→ Text:
# Bank Farm Horton & Fontygary Rhoose Barry



## LadyJ (May 9, 2005)

Hi All

John and I are at the CCC Holiday Site at Bank Farm, Horton, Gower, South Wales until Wednesday if any of you are passing this way. It is a smashing site and a room with a view although the field does slope a bit :lol: We will be heading to Barry later in the week to try out another CCC holiday Site there at Fontygary holiday Park..



Jacquie


----------



## LadyJ (May 9, 2005)

Anybody want to join us for the weekend at Fontygary Holiday Park Rhoose Barry CF62 3ZT CCC Holiday site £8pn no elec.


Jacquie


----------



## Mike48 (May 1, 2005)

Fontygary! That brings back memories. My parents had their static holiday/weekend caravan there and I virtually lived there from the age of about 3 to 11. As its only about 15 miles from where we lived in Cardiff I often wonder why we spent so much time there. However, that experience introduced me to holidaying in a tin box. I bought my own caravan in my early 20's and now very many years later I'm still holidaying within 4 metal walls. Unfortuneately I can't make your weekend but hope you and others have a great time.

→ Available data:

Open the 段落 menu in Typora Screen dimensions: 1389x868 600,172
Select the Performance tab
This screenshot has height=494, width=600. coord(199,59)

→ Problem description:
Change "smashing" to "lovely" in the part of the thread between "# Bank Farm" and "Fontygary holiday Park..", inclusive, and give that part. None of the data is needed for this work.

→ Answer to this task:
# Bank Farm Horton & Fontygary Rhoose Barry



## LadyJ (May 9, 2005)

Hi All

John and I are at the CCC Holiday Site at Bank Farm, Horton, Gower, South Wales until Wednesday if any of you are passing this way. It is a lovely site and a room with a view although the field does slope a bit :lol: We will be heading to Barry later in the week to try out another CCC holiday Site there at Fontygary holiday Park..